_TASK DATA_
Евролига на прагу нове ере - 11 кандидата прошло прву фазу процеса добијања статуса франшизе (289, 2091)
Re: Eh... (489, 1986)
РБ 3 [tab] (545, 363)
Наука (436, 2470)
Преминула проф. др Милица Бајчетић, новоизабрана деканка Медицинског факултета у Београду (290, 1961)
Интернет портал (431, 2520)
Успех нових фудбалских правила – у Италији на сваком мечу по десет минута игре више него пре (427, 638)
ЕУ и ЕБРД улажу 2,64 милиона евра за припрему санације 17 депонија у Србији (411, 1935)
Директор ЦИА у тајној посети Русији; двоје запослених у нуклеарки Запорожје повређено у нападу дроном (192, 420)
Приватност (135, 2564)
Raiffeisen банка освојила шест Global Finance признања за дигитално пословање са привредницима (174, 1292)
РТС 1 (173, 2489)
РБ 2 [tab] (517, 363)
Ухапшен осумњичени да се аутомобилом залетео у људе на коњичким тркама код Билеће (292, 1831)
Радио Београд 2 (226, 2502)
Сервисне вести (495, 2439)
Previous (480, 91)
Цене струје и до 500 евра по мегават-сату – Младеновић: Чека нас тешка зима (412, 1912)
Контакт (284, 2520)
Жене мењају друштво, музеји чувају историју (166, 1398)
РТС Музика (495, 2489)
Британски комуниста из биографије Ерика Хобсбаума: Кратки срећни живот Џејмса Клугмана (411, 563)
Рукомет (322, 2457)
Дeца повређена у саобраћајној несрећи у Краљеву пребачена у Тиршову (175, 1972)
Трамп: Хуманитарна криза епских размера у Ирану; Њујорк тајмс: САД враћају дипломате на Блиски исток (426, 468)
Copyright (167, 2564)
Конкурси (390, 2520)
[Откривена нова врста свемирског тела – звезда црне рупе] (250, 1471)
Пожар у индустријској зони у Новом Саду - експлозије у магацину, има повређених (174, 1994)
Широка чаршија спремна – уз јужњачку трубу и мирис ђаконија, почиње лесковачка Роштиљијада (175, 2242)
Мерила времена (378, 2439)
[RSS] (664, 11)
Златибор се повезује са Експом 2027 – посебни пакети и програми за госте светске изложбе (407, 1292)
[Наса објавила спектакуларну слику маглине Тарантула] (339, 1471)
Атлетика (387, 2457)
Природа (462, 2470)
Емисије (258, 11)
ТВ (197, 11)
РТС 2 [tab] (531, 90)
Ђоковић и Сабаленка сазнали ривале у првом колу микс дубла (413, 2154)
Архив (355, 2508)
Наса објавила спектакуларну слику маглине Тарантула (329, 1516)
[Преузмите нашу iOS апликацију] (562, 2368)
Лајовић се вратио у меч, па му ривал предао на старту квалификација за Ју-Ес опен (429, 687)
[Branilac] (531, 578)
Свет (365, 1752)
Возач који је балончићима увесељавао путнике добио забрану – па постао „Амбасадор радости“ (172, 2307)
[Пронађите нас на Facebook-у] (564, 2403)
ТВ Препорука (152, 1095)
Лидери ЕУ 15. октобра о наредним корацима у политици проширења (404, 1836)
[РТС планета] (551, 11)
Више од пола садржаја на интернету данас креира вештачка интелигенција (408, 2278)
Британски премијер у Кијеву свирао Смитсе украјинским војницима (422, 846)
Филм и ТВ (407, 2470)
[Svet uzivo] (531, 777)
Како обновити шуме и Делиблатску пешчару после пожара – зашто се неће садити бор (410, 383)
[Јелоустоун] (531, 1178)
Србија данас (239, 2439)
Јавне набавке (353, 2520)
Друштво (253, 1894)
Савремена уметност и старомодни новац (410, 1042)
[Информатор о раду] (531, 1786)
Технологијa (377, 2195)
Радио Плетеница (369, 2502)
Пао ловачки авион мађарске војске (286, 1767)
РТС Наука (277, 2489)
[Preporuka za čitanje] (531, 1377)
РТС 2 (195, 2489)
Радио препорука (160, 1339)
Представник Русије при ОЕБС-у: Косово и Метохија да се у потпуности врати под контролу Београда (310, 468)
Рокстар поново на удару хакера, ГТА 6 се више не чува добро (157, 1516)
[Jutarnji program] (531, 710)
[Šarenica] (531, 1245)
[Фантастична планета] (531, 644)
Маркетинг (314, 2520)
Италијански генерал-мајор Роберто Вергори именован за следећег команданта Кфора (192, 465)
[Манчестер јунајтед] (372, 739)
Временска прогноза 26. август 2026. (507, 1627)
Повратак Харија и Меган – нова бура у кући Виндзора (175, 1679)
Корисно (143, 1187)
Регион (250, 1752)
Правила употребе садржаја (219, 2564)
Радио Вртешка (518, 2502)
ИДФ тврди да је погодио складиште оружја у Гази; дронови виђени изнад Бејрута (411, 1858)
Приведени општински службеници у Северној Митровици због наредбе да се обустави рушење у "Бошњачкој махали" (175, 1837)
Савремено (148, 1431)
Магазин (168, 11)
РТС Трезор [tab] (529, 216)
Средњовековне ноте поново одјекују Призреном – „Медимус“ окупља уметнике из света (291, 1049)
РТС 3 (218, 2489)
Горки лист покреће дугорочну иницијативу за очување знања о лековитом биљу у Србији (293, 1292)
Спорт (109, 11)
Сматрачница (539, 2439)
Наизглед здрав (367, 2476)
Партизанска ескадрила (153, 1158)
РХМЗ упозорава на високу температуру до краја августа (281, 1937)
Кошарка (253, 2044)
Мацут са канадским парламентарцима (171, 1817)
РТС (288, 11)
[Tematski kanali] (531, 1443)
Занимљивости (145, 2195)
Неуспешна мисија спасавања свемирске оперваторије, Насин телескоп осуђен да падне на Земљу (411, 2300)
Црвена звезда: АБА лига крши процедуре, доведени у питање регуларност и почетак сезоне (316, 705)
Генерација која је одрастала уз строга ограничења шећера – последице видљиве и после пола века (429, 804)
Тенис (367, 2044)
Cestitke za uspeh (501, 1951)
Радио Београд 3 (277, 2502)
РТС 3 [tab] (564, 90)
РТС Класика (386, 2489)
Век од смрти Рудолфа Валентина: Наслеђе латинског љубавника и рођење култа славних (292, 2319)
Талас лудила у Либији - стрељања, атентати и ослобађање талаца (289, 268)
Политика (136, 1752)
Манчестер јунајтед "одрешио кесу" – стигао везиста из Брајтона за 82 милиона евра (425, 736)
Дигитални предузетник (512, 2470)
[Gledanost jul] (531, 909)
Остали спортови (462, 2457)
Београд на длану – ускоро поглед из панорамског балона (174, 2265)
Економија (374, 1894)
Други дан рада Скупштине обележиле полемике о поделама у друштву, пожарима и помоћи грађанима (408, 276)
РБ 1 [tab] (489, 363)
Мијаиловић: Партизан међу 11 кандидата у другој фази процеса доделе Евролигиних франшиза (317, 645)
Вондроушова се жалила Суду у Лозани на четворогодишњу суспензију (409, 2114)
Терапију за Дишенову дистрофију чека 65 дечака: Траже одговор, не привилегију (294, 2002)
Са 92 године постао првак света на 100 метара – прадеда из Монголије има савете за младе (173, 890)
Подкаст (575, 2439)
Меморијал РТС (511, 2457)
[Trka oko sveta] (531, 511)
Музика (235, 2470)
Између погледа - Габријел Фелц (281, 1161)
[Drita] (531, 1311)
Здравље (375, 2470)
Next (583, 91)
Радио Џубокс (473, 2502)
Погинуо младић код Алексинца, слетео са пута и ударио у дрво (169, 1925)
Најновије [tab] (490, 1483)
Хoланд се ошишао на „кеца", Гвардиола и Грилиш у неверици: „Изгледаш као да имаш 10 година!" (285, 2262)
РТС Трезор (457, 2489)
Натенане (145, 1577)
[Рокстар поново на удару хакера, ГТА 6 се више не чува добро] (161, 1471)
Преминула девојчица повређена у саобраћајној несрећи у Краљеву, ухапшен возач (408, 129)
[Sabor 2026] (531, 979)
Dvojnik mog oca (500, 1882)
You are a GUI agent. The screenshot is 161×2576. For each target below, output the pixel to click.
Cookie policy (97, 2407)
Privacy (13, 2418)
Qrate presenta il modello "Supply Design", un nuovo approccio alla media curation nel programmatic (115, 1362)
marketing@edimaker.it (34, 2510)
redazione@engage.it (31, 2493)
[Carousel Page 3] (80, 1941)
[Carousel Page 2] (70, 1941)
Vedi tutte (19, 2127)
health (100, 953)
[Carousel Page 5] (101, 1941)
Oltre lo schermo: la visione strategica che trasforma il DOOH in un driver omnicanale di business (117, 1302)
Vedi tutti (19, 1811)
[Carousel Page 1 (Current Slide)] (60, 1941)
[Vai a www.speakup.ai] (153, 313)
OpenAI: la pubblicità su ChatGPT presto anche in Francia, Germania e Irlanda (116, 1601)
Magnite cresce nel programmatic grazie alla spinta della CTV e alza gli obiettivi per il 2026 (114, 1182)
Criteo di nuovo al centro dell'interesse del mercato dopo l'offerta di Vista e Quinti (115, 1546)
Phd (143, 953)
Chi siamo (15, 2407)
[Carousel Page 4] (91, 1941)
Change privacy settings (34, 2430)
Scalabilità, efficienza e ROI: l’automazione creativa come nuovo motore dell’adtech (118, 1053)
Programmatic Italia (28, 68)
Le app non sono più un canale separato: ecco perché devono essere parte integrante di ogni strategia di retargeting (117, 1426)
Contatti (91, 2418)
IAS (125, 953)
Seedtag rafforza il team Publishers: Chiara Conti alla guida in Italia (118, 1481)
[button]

_EXERCISE REQUIREMENTS_
Your answer should consist solely of the lines above from the line with "РТС (288, 11)" to the line with "Здравље (375, 2470)", both included, reproduced exactly.

_ANSWER SECTION_
РТС (288, 11)
[Tematski kanali] (531, 1443)
Занимљивости (145, 2195)
Неуспешна мисија спасавања свемирске оперваторије, Насин телескоп осуђен да падне на Земљу (411, 2300)
Црвена звезда: АБА лига крши процедуре, доведени у питање регуларност и почетак сезоне (316, 705)
Генерација која је одрастала уз строга ограничења шећера – последице видљиве и после пола века (429, 804)
Тенис (367, 2044)
Cestitke za uspeh (501, 1951)
Радио Београд 3 (277, 2502)
РТС 3 [tab] (564, 90)
РТС Класика (386, 2489)
Век од смрти Рудолфа Валентина: Наслеђе латинског љубавника и рођење култа славних (292, 2319)
Талас лудила у Либији - стрељања, атентати и ослобађање талаца (289, 268)
Политика (136, 1752)
Манчестер јунајтед "одрешио кесу" – стигао везиста из Брајтона за 82 милиона евра (425, 736)
Дигитални предузетник (512, 2470)
[Gledanost jul] (531, 909)
Остали спортови (462, 2457)
Београд на длану – ускоро поглед из панорамског балона (174, 2265)
Економија (374, 1894)
Други дан рада Скупштине обележиле полемике о поделама у друштву, пожарима и помоћи грађанима (408, 276)
РБ 1 [tab] (489, 363)
Мијаиловић: Партизан међу 11 кандидата у другој фази процеса доделе Евролигиних франшиза (317, 645)
Вондроушова се жалила Суду у Лозани на четворогодишњу суспензију (409, 2114)
Терапију за Дишенову дистрофију чека 65 дечака: Траже одговор, не привилегију (294, 2002)
Са 92 године постао првак света на 100 метара – прадеда из Монголије има савете за младе (173, 890)
Подкаст (575, 2439)
Меморијал РТС (511, 2457)
[Trka oko sveta] (531, 511)
Музика (235, 2470)
Између погледа - Габријел Фелц (281, 1161)
[Drita] (531, 1311)
Здравље (375, 2470)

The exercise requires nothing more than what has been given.